Below is the data. Give it again, complete and exact.

== DATA SHOWN ==

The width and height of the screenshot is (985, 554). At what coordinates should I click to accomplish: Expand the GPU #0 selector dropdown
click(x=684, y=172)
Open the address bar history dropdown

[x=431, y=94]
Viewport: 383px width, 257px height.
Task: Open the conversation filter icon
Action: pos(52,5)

===

YOUR SOLUTION
The width and height of the screenshot is (985, 554). At what coordinates should I click to accomplish: Expand the GPU #0 selector dropdown
click(x=684, y=172)
Open the address bar history dropdown

[x=431, y=94]
Viewport: 383px width, 257px height.
Task: Open the conversation filter icon
Action: pos(52,5)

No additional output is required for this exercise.